What the task asks: Everything from the line with "The width and" to the end of the entries should be set down exactly, except the pictures.

Data extract below:

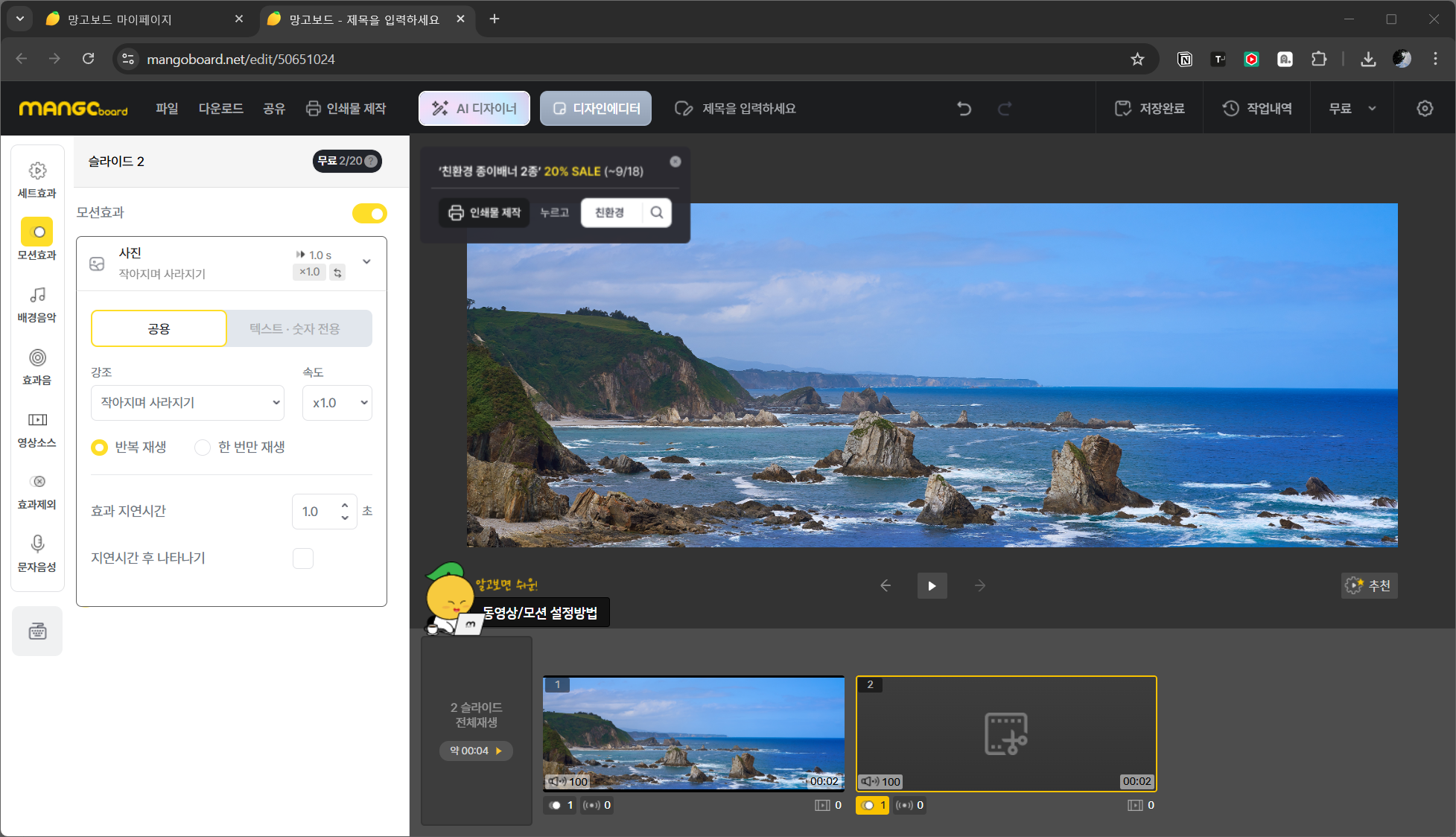Increase the 효과 지연시간 stepper value

pos(345,506)
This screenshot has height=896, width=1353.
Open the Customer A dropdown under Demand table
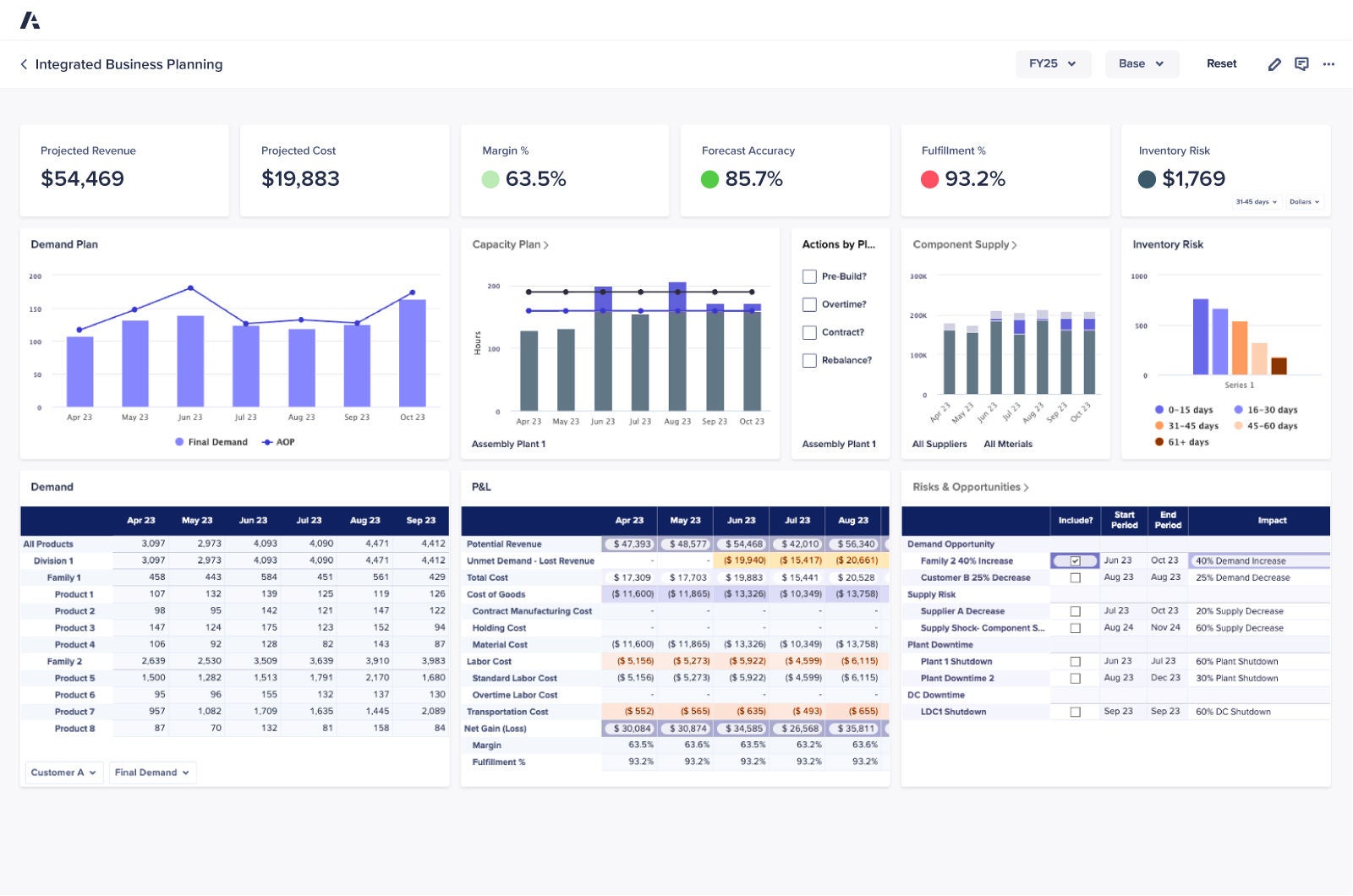point(63,772)
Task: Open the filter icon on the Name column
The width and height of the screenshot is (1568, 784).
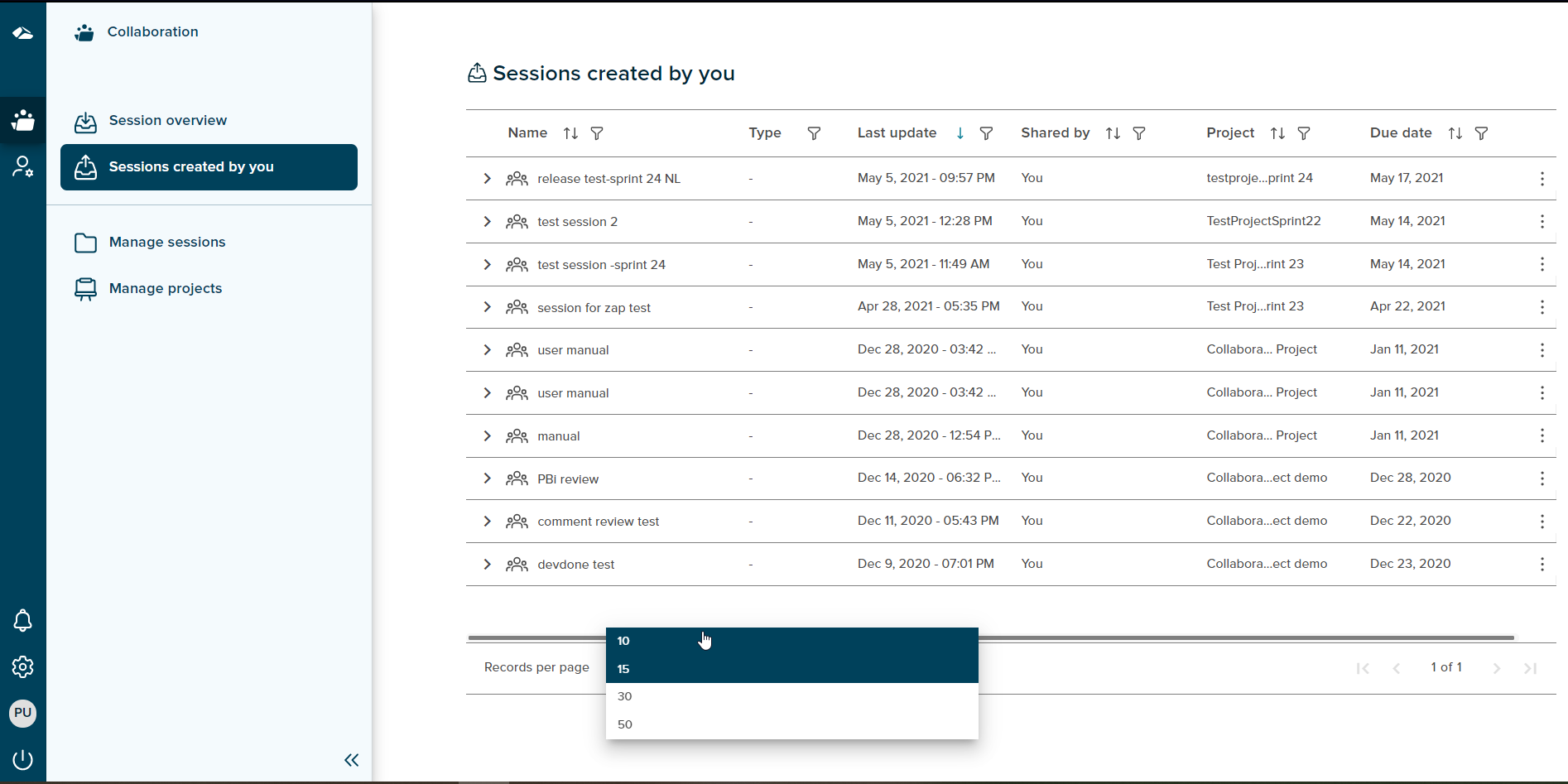Action: click(x=598, y=132)
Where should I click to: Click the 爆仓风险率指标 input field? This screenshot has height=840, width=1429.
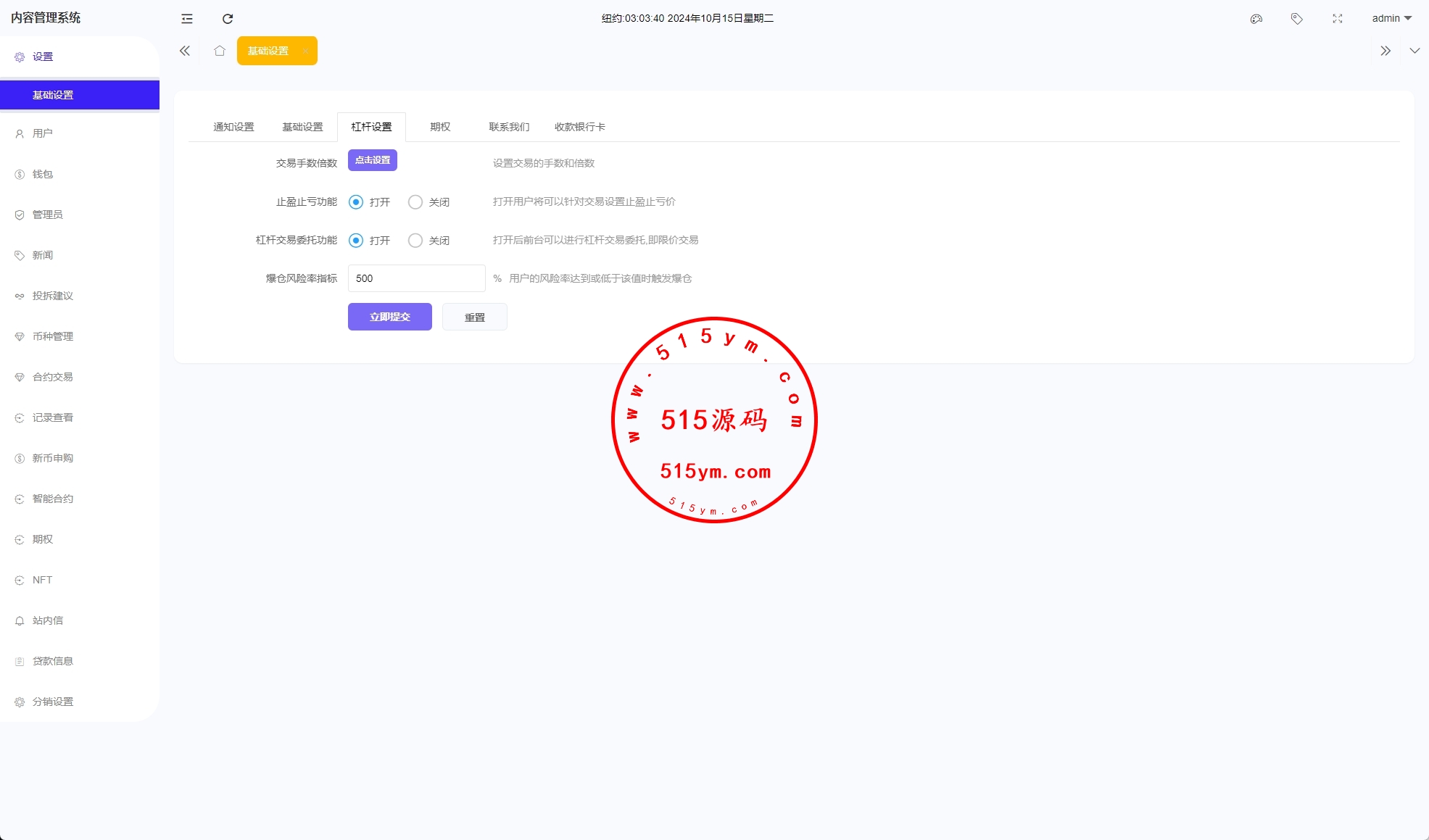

End of Data extract.

Answer section:
The width and height of the screenshot is (1568, 784).
Action: click(x=598, y=132)
Where should I click to: Click the 爆仓风险率指标 input field? This screenshot has height=840, width=1429.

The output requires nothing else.